Collected data entries:
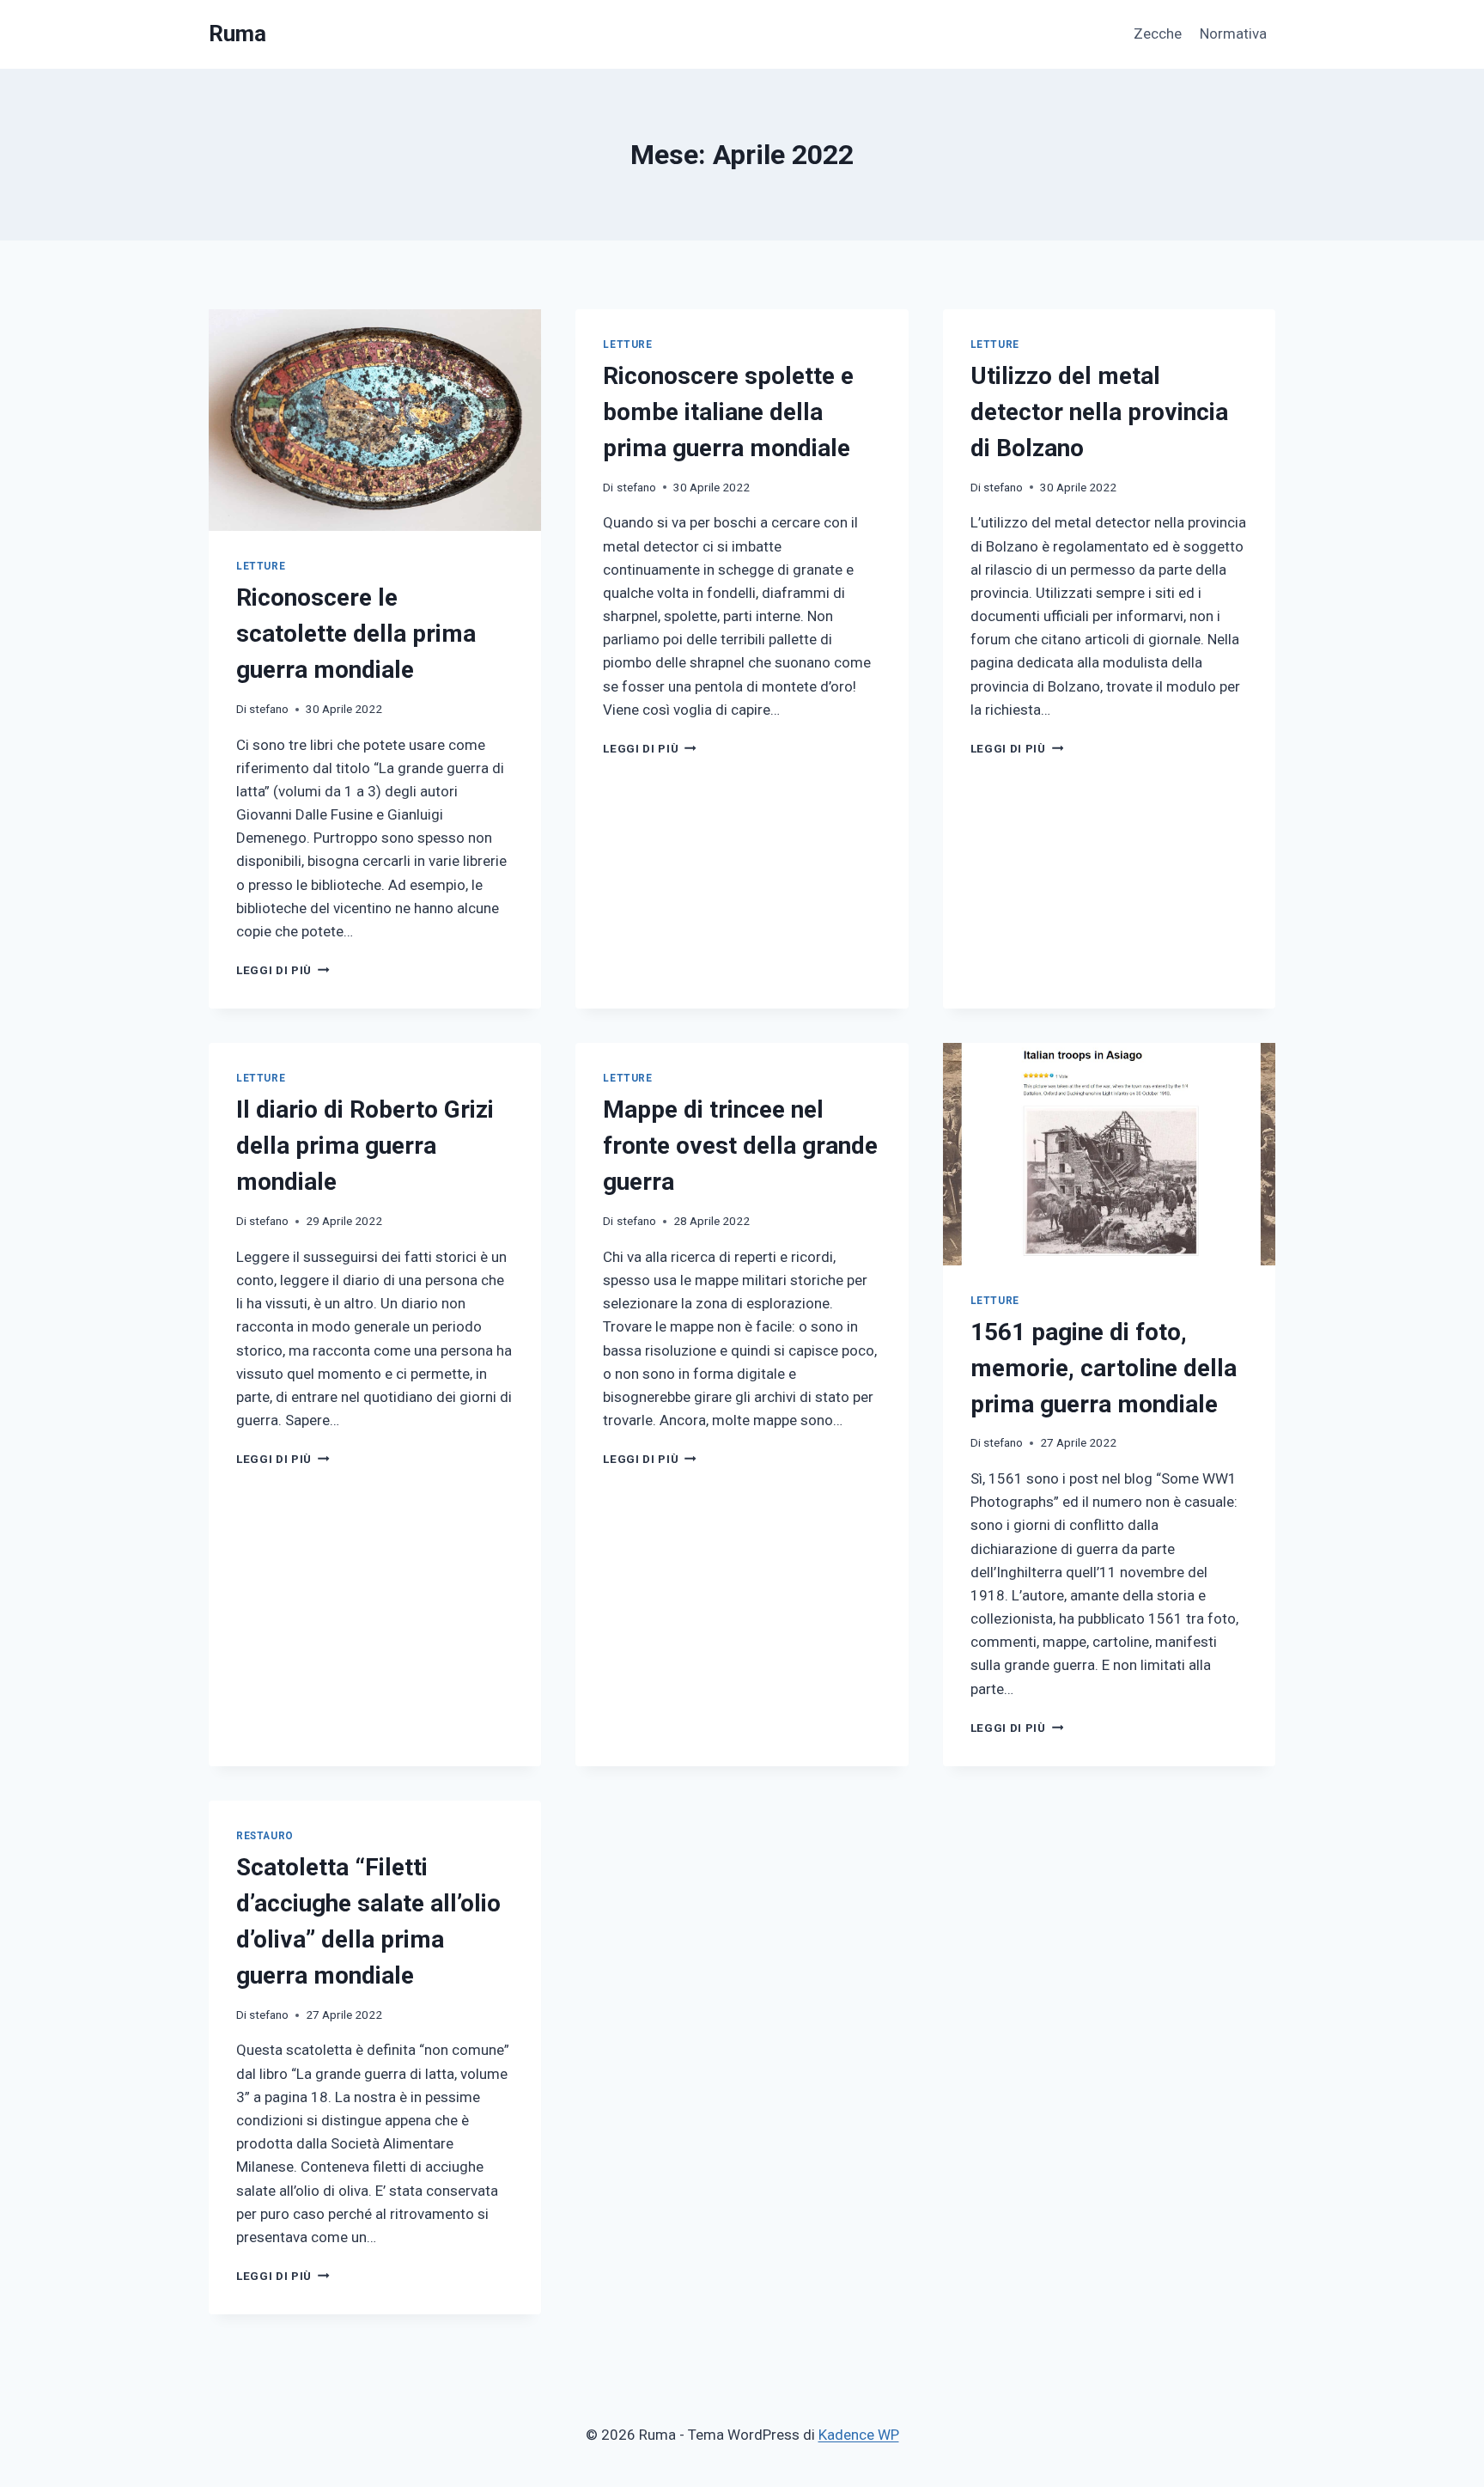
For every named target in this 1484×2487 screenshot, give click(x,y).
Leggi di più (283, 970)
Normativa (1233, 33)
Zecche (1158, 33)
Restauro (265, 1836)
* * *
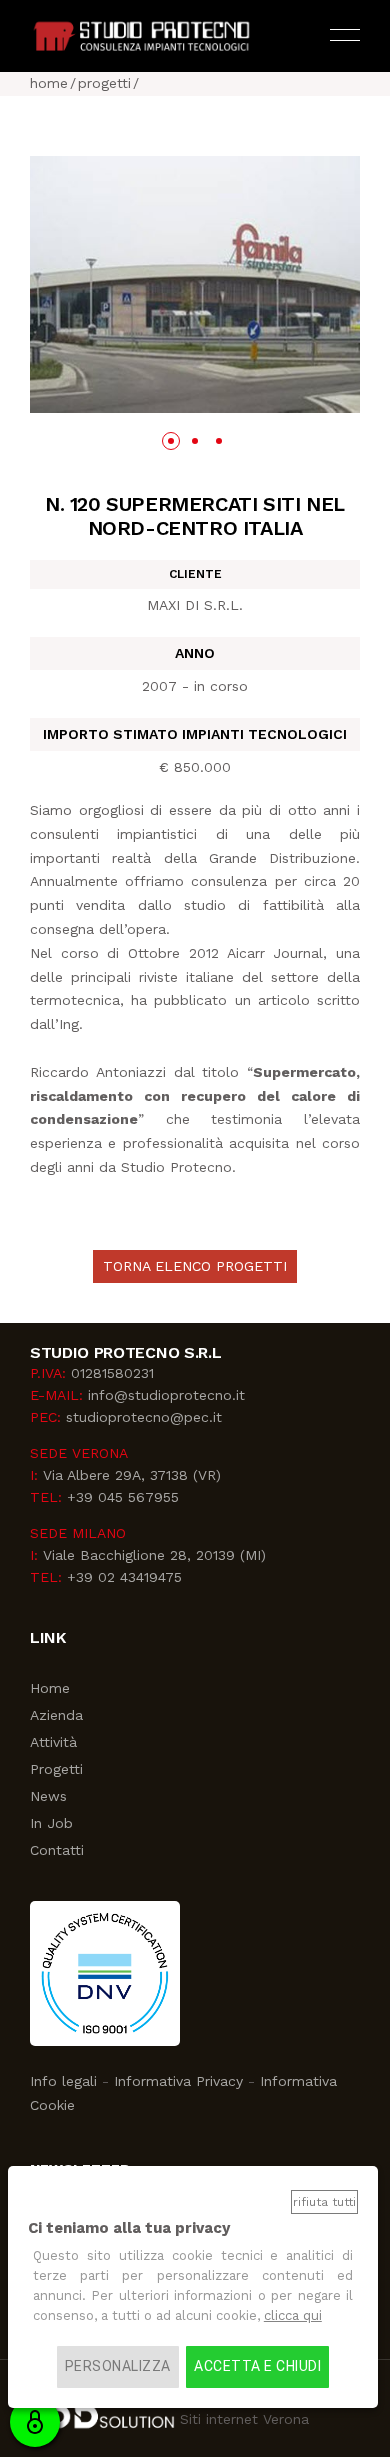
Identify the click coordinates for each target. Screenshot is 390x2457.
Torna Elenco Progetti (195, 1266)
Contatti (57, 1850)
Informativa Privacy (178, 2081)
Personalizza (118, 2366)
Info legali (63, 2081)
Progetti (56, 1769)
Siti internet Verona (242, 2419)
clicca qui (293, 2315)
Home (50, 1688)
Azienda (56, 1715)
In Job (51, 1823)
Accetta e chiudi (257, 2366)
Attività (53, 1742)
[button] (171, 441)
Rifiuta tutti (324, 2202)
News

Exercise directions:
Taking the entries above, write out exactly each line from the one holding "For every named" to the one holding "Restauro (265, 1836)", both included, and stop there.

Response for this exercise:
For every named target in this 1484×2487 screenshot, give click(x,y).
Leggi di più (283, 970)
Normativa (1233, 33)
Zecche (1158, 33)
Restauro (265, 1836)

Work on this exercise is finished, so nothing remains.